Angry Dwarfs.
It’s like crazy birds or wacky weasels without the free app.
Angry Dwarfs sounds like a drinking game at State College. Toss the little person in the red solo cup and every one drink.
From the totally absurd department, this one is a real knee slapper.
According to published reports, Hollywood Little People are pissed off. They are mad at the filmmakers of Snow White and the Huntsman. I just think they are pissed because they are little people.
According to the diminutive actors, the filmmakers used “average” sized people to fill the roles of the 7 dwarfs.
HUH?
Snow White and the 7 average sized people? It ain’t exactly the way Disney drew it up, but who says you can’t tinker with the original.
Instead of sneezy and dopey and Doc, they have Sven and Glen and Ben. I don’t think that is true. I just like to rhyme.
Average sized dwarfs? It doesn’t make sense. And how the hell do you do that? CGI? Camera angles? Play dough claymation?
So now the tiny actors plan to protest in what is being called a “100 midget march”
I guess this is a million man march just with less feet and less head room.
I’m not sure what a 100 midgets will accomplish? It sounds like a joke. how many midgets does it take to screw in a light bulb?
Los Angeles dwarf theater group Beacher’s Madhouse is fuming — arguing that filmmakers would never use white actors and then digitally turn them black.
So the midgets are going to march to Universal’s offices where they will stand on shoe boxes and milk crates and howl at the moon like tiny denizens of the deep.
I wonder if they’d be so pissed if some crazy director decided to re-make Amazon Zombie Chicks 2 and use tiny people rather than gigantic super models. Would the super models protest in their high heels well coifed hairdos?

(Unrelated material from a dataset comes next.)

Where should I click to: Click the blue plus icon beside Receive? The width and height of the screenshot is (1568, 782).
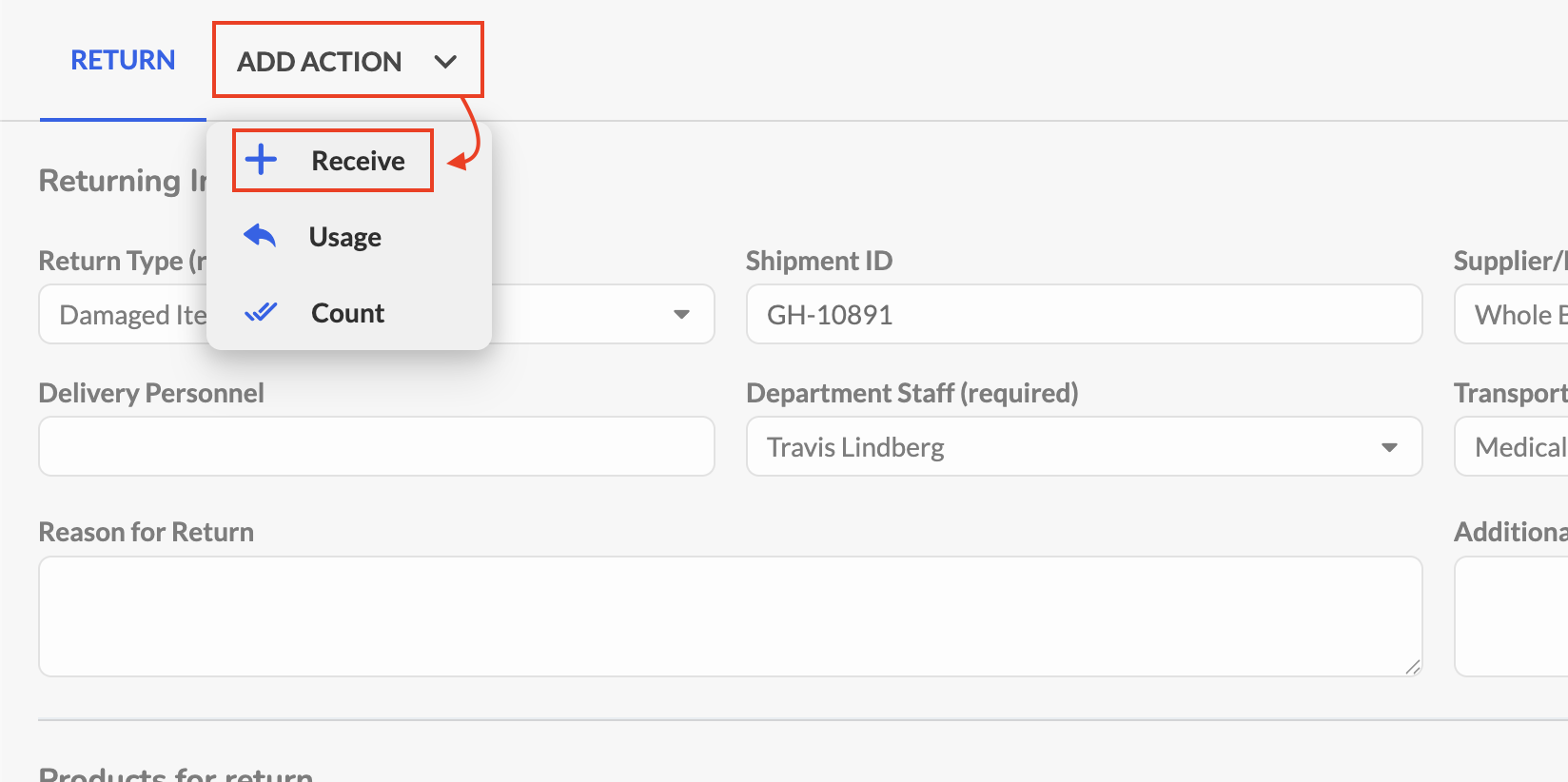[261, 160]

Director Rupert Sanders used camera angles and special effects to make his average sized actors appear like dwarfs, including digitally inserting their faces on to the bodies of shorter people.
I say so what. Nobody cares when James Cameron computer generates blue naked people in a neon jungle. I didn’t see any protest then?

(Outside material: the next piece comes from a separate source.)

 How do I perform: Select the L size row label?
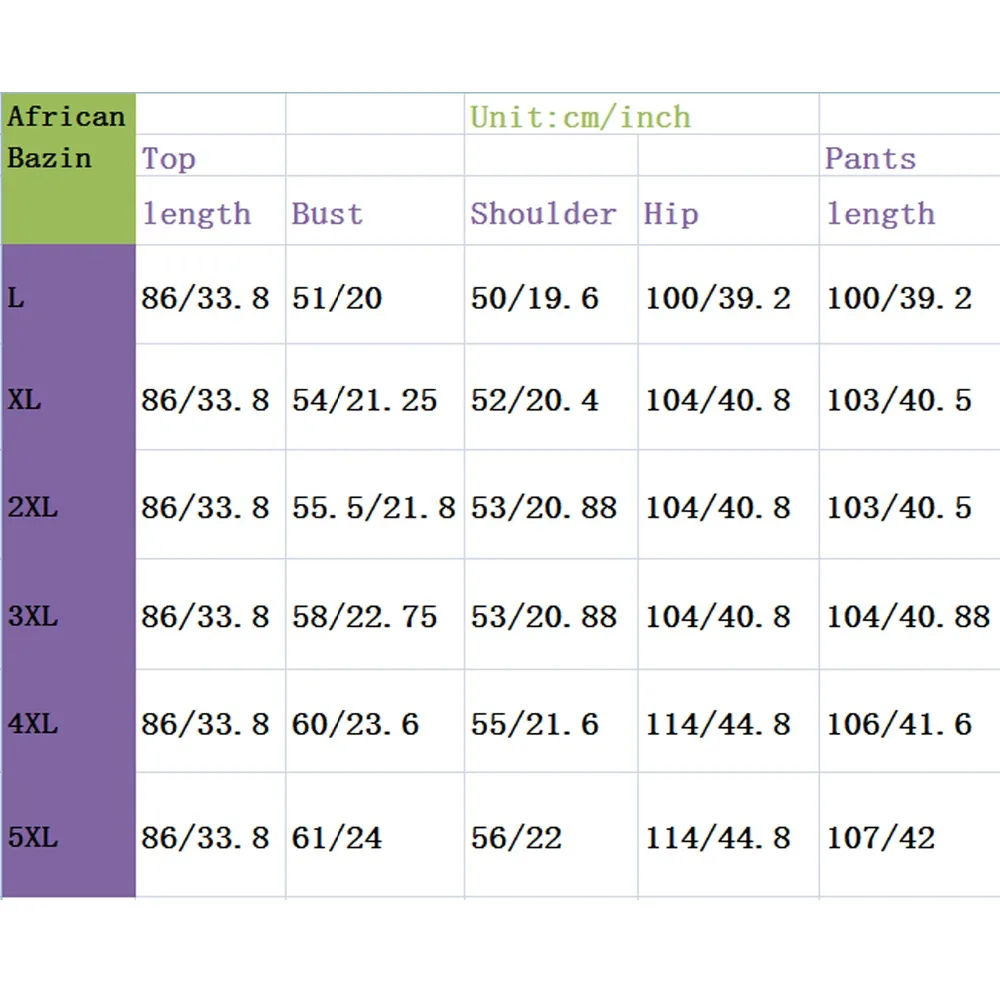[x=16, y=297]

I say little people be damned. Shut up. Deal with economics of the changing cinematic climate and grow a pair. If the director wants to computer generate a Bull Dog’s anus onto Angelina Jolie’s face, that’s his prerogative. There are no rules. It’s every midget for himself.
If the new snow white means midgets who are giants, then that’s the way it goes.
Get a pair of platform shoes. It worked for Tom Cruise.